Svolta a Pechino. La città-foresta aiuta l'ambiente

La svolta green portata avanti da Pechino risponde a un'esigenza fondamentale: vivere senza arrecare danni all'ambiente

Il colore più adatto per descrivere la nuova Cina di Xi Jinping è il verde. La svolta green portata avanti da Pechino risponde a un'esigenza fondamentale, la stessa che dovrebbe interessare l'intero pianeta: vivere senza arrecare danni all'ambiente.

Se gli anni di pesante industrializzazione hanno consentito all'economia del Dragone di crescere a dismisura, è pur vero che l'altra faccia del miracolo ha contribuito a creare seri problemi ambientali in alcune aree del Paese. Per porvi rimedio la Cina ha inserito la lotta all'inquinamento al vertice della propria agenda politica. Fra i progetti più innovativi approvati dalle autorità spicca la Liuzhou Forest City, la prima città-foresta cinese.

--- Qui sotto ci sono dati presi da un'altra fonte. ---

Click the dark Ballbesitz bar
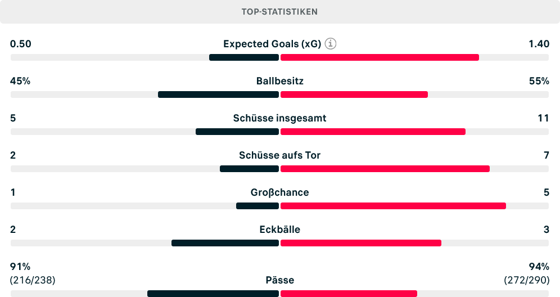 coord(218,95)
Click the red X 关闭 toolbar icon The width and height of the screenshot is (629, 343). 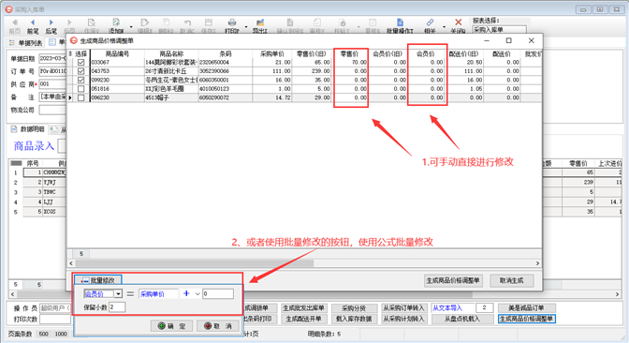pos(458,22)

Siamo nel Guanxi, provincia meridionale della Cina; qui l'amministrazione di Liuzhou, centro di quasi quattro milioni di abitanti, nel 2017 ha approvato l'idea di creare un insediamento urbano immerso nella natura.

Il progetto, firmato da Stefano Boeri Architetti, lo stesso studio italiano che ha realizzato il Bosco Verticale a Milano, dovrebbe essere ultimato nel 2020. Entro quella data nascerà così una nuova città a nord di Liuzhou, la Liuzhou Forest City; ospiterà uffici, case, e negozi, avrà una capienza di 30mila abitanti e sorgerà in un'area di 175 ettari nei pressi del fiume Liujiang.

Questo polmone verde ogni anno potrà assorbire 10mila tonnellate di CO2 e 57 tonnellate di polveri sottili, oltre a produrne 900 di ossigeno. Tutto merito dei 40mila alberi che ricopriranno interamente i suoi edifici e di oltre un milione di piante di più di 100 specie che affiancheranno i viali.

L'insediamento sarà autosufficiente dal punto di vista energetico e nelle strade potranno transitare solo automobili a motore elettrico. La Cina ha provveduto a dare il via libera alla costruzione di altre città-foresta, ma nel frattempo sta portando avanti anche la Grande Muraglia Verde. Così è stato ribattezzato il programma forestale lanciato dal governo nel 1978 per far crescere a nord-ovest di Pechino una foresta di 250mila chilometri quadrati di superficie e 4.500 di lunghezza. Già, perché il deserto del Gobi è una minaccia seria per Pechino dal momento che sta avanzando a un ritmo di 20 metri all'anno. Per opporsi alla desertificazione la Cina punta su una nuova macchia verde più estesa dell'intera Gran Bretagna; l'obiettivo del Dragone è aumentare la percentuale di foreste presenti sul proprio territorio dal 21% al 23% entro il 2020, fino a toccare quota 26% prima del 2030.